Donate
Theater and Dance

Что такое эпический театр?

Сборник текстов философа Вальтера Беньямина, посвященных его другу, поэту и драматургу Бертольту Брехту, вышел в издательстве Ad Marginem год назад.

С разрешения издательства я публикую вторую редакцию эссе Беньямина об основных принципах, на которых строится театр Брехта.

Брехт - Ad Marginem
admarginem.ru
Брехт - Ad Marginem

I. Расфокусированная публика

Один из эпических поэтов прошлого столетия писал: «Нет ничего прекраснее, чем лежать на диване и читать роман». Тем самым указано, до каких пределов расфокусированности можно дойти, наслаждаясь повествованием.

Представление о том, кто переживает драматический спектакль, обычно бывает ровно противоположным. Мы воображаем себе человека, который всем своим существом напряженно следит за событиями. Концепция же эпического театра (которую сформировал Брехт как теоретик своей творческой практики) подразумевает прежде всего ориентированность театра на расслабленную публику, непринужденно следящую за действием. Эта публика, конечно, выступает как коллектив в отличие от читающего человека, который всегда наедине со своим текстом. И эта публика, именно как коллектив, побуждаема незамедлительно выразить свое мнение. Но это мнение, как считает Брехт, должно быть [уже] продуманным и потому расфокусированно непринужденным, коротко говоря, быть мнением заинтересованных лиц. Для суждения [публики] есть два плана. Во-первых, события; они должны быть такого рода, чтобы публика в самых значимых местах могла их контролировать [соучаствовать], исходя из своего опыта. Во-вторых, постановка; по своей художественной арматуре она должна быть кристально ясно сконструирована. (Эта художественная конструкция — полная противоположность «простоте»; она фактически предполагает у режиссера художественное мышление и чутье.) Эпический театр обращен к заинтересованным лицам, «которые без повода не задумаются». Брехт не теряет из виду массы, обусловленное мышление которых, пожалуй, укладывается в эту формулу. В стремлении специализированно [fachmännisch], но отнюдь не с помощью чисто образовательного подхода, заинтересовать свою публику театром проводит себя политическая воля.

Выдержка из данных »
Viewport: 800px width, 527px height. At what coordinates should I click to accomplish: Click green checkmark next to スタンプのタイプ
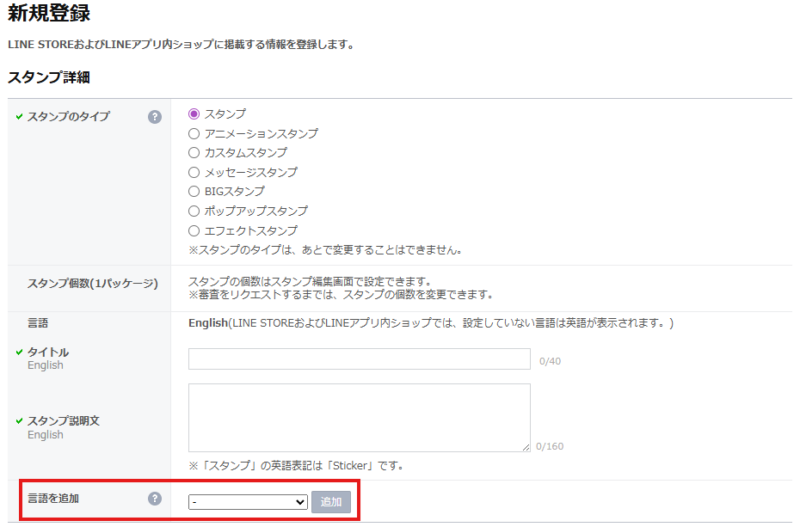point(19,117)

Короткое задание »
Верни из текста об эпическом театре отрывок от слов «Что такое эпический» до слов «строится театр Брехта.» включительно, ничего в нем не меняя.

Решение задачи »
Что такое эпический театр?

Сборник текстов философа Вальтера Беньямина, посвященных его другу, поэту и драматургу Бертольту Брехту, вышел в издательстве Ad Marginem год назад.

С разрешения издательства я публикую вторую редакцию эссе Беньямина об основных принципах, на которых строится театр Брехта.